start Document excerpt

# The Alloy of Law



## karriezai (Jan 23, 2012)

I finished The Alloy of Law yesterday and I'm wondering if anyone else here has read it yet. I was already a huge Sanderson fan (I started with Mistborn and I've loved everything he's written), and I was very happy with this new addition to the world of Mistborn.

I love his world building and magic systems. They're always so fascinating. It was crazy cool to see the world of Mistborn 300 years later.


----------



## myrddin173 (Jan 23, 2012)

Sanderson is indeed a great writer, you are aware that all of his adult books are connected right?



karriezai said:


> It was crazy cool to see the world of Mistborn 300 years later.



This was his plan all along (well sort of, Alloy started as a short story during one of his writing breaks that grew into a novel).  Alloy is based on early 1900's New York, a second trilogy during modern times, and a third with FTL technology (Mistborn in Space).

end Document excerpt

■ **Job**
Can you retype the part of the Alloy of Law forum thread that begins at the words "## myrddin173 (Jan" and stops after "(Mistborn in Space).", keeping every character unchanged?

start Supplied entries

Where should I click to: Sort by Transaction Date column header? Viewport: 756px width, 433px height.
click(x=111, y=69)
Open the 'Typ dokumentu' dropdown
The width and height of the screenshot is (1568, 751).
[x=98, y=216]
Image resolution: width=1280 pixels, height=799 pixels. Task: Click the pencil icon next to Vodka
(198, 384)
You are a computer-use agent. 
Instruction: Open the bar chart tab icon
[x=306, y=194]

end Supplied entries
start Supplied entries

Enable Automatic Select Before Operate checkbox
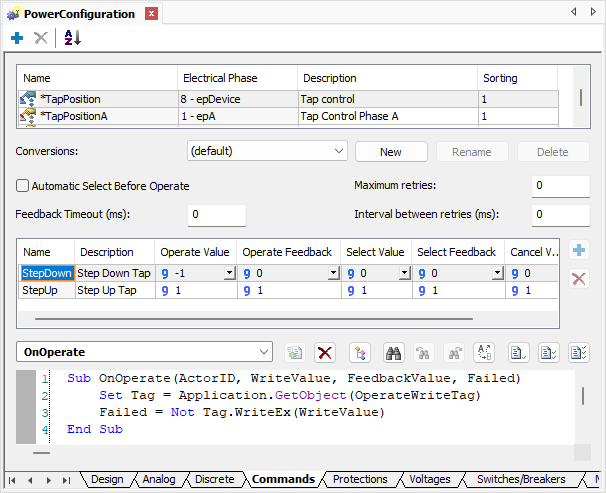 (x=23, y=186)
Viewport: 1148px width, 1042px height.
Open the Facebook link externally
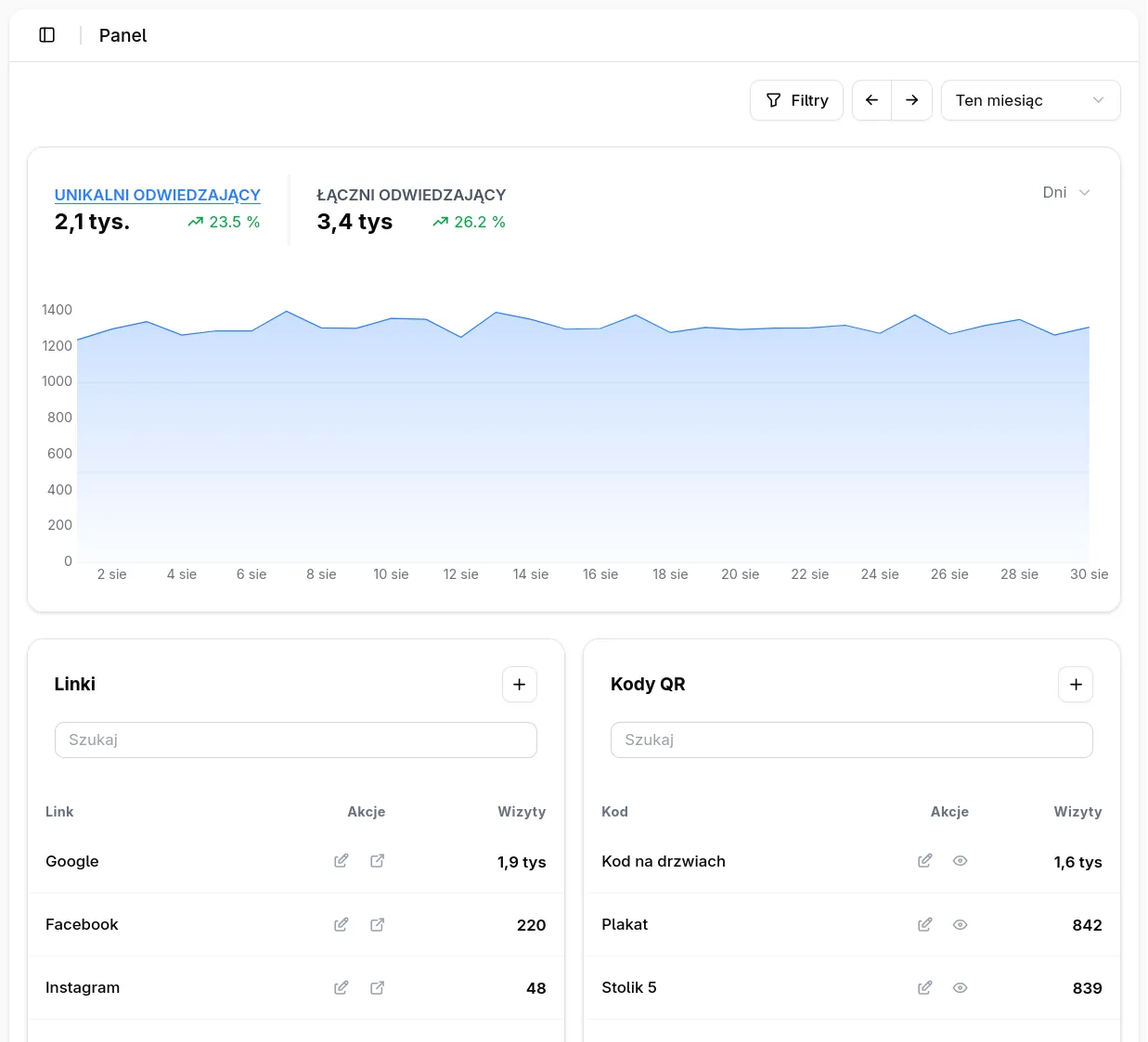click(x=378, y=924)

end Supplied entries

■ **Task solution**
## myrddin173 (Jan 23, 2012)

Sanderson is indeed a great writer, you are aware that all of his adult books are connected right?



karriezai said:


> It was crazy cool to see the world of Mistborn 300 years later.



This was his plan all along (well sort of, Alloy started as a short story during one of his writing breaks that grew into a novel).  Alloy is based on early 1900's New York, a second trilogy during modern times, and a third with FTL technology (Mistborn in Space).